Each sulfur cathode was prepared by mixing the S-AC (a composite of microporous activated carbon and sulfur), acetylene black, carboxymethyl cellulose, and styrene butadiene rubber at a respective weight ratio of 93: 3: 2: 2 and coating the resulting aqueous slurry on a carbon paper.

The 1M lithium naphthalenide solution was dropped on the sulfur cathode. After 20 min reaction, the cathode was rinsed several times with 2–dimethoxyethane (DME) to remove the residues of reagents. The cathode was then dried under reduced pressure for 12 h. After that, the resulting Li2S cathode was impregnated with a mixture of vinylene carbonate (VC) and fluoroethylene carbonate (FEC) (VC: FEC = 1: 1 by weight). After 20 min impregnation, the cathode was dried under reduced pressure for 12 h.

2-3. Assembling of cells

Cells were assembled with the Li2S electrode and Li metal foil as an anode. Lithium bis(trifluorosulfonyl)imide (LiTFSI): tetraglyme (G4): 1,1,2,2–tetrafluoroethyl–2,2,3,3–tetrafluoropropyl ether (D2) at a respective ratio of 10: 8: 40 (by mol) was used as the electrolyte.

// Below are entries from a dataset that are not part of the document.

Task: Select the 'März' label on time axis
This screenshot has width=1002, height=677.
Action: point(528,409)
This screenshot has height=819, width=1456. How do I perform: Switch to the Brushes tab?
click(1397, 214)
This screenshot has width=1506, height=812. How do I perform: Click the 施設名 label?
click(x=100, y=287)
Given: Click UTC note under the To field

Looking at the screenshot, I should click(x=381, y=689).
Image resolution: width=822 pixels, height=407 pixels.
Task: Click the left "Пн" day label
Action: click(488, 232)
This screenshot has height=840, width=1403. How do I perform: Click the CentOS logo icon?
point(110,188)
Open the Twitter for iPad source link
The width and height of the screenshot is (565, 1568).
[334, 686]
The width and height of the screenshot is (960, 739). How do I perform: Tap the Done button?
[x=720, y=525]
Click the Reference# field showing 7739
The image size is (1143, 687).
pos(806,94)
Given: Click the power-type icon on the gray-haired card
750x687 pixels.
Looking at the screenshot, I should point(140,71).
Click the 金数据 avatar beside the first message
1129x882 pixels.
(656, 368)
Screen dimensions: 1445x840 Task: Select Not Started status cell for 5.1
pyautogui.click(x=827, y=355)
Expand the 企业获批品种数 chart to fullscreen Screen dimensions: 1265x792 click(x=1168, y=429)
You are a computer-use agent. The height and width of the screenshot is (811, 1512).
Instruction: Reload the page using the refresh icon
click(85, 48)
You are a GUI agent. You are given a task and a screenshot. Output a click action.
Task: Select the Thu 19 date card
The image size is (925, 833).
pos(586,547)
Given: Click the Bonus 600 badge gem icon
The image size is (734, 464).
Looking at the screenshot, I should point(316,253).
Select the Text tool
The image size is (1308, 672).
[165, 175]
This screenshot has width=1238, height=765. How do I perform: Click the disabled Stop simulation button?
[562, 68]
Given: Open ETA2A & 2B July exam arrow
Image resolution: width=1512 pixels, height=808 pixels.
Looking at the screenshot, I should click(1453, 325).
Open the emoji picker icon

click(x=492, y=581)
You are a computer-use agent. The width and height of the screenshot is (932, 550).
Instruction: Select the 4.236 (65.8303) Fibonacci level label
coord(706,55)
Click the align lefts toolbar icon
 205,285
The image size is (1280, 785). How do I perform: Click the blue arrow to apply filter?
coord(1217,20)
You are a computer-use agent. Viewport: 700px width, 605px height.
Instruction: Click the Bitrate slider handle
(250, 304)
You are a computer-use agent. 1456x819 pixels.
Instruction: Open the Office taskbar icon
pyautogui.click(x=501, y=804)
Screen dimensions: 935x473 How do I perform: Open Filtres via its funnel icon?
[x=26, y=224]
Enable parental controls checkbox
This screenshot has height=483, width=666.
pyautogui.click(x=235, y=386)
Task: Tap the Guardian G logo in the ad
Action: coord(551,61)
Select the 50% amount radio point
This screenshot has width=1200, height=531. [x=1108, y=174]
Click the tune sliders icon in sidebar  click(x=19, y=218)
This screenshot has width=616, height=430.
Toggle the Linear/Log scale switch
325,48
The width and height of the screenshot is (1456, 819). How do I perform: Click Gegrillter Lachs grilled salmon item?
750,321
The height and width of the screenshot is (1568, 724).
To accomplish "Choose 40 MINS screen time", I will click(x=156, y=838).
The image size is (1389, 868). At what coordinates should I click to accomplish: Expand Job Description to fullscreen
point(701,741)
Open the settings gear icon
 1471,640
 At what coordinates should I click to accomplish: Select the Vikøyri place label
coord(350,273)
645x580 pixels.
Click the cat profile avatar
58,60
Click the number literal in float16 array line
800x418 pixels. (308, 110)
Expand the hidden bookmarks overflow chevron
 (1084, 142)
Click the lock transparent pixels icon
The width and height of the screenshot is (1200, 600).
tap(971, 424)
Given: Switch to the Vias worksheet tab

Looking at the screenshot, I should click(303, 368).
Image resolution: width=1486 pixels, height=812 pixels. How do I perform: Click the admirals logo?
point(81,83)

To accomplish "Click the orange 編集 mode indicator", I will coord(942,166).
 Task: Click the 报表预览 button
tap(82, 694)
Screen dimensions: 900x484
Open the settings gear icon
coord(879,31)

3.Major results and discussion

The Li2S cathode without the VC/FEC impregnation showed an initial charge capacity of 1791 mAh g-1 and an initial discharge capacity of 1298 mAh g-1, indicating a large irreversible capacity. In contrast, the Li2S cathode with the VC/FEC impregnation showed 1446 mAh g-1 and 1422 mAh g-1, respectively. Thus, the impregnation with VC/FEC reduced the initial irreversible capacity and improved the initial charge capacity. According to these results, Li remaining in the sulfur cathode would be partially consumed to form a film by the impregnation with VC/FEC. In addition, the capacity retention of the Li2S cathode with and without the VC/FEC impregnation was 73 % and 64 % at the 30th cycle, respectively. This suggests that the Li2S cathode with the film leads to better cycle performance than that without the film.

We will also report the results of surface composition analysis of the Li2S cathode with and without the VC/FEC impregnation by Hard X-ray Photoelectron Spectroscopy (HAXPES).

References

[1] M. Wild et al., Energy & Environ. Sci., 8 (2015) 3477.

[2] X. Ji et al., Nat. Mater., 8 (2009) 500.

[3] T. Abe et al., J. Power Sources, 68 (1997) 216.

[4] Y. Wu et al., J. Power Sources, 366 (2017) 65.

[5] M. Okuno et al., The 60th Battery Symposium in Japan (2019) Abstract [3D01].